Non si tratta qui di invocare l’autarchia dolciaria boicottando il panettone. La purezza non esiste – come dimostra anche lessicalmente la nomenclatura dei dolci indicata sopra; ma come dimostra anche il fatto che i dolci ‘nordici’ industriali sono radicalmente diversi dalla loro versione originaria (che temo sia a sua volta altrettanto ‘mitica’) – se non come ideale normativo di qualche imprenditore dell’identità. Eppure è un fatto che l’omologazione gastronomica (pensiamo, sul salato, ai tortellini) sia avvenuta: al Sud si mangia il cotechino, al Nord non si mangia il capitone.

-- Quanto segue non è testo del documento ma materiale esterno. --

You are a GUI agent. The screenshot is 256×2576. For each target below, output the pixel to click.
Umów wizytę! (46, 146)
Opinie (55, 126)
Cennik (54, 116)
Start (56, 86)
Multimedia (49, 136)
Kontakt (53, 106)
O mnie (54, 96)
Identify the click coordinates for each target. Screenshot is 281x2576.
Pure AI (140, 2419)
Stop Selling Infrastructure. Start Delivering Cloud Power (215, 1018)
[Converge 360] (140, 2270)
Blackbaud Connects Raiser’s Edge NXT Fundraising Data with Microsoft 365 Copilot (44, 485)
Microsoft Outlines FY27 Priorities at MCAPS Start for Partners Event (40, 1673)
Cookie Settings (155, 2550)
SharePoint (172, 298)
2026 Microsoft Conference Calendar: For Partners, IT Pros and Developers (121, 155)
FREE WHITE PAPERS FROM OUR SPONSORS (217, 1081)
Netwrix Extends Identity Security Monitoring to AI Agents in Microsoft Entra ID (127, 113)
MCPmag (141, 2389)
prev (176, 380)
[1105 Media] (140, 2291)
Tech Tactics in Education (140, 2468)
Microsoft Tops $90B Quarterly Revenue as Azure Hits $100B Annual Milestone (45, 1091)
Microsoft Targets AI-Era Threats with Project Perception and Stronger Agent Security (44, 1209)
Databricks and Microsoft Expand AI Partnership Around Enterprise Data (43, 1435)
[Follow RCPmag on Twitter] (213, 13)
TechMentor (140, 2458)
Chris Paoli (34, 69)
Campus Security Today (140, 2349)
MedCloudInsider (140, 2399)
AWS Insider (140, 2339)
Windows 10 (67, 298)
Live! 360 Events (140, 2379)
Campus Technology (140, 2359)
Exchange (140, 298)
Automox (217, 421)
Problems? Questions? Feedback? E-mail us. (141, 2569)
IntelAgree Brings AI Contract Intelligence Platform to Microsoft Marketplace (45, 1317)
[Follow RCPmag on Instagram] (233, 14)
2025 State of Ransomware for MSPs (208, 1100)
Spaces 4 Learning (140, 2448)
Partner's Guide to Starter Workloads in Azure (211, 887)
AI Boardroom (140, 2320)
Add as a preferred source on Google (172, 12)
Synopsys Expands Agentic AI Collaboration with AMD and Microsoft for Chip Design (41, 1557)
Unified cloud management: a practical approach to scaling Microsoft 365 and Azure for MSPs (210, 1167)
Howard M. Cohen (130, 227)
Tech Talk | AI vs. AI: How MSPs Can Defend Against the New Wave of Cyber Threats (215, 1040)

Ortiz diceva che le culture si mescolano, e la chiamava transculturazione, a voler dire che tra due culture che si incontrano nasce un tertium genus che prende da entrambe. E aveva coniato il termine per differenziarlo dall’acculturazione che – come dice Malinowski nell’introduzione al Contrapunteo – “implica, a causa della preposizione ad […], il concetto di un terminus ad quem”.

Tuttavia, se in Calabria mangiamo il panettone e a Milano non mangiano la giuggiulena, non sarà che c’è una cultura subalterna e colonizzata, e non di transculturazione si tratta (se escludiamo il panettone alla ‘nduja)?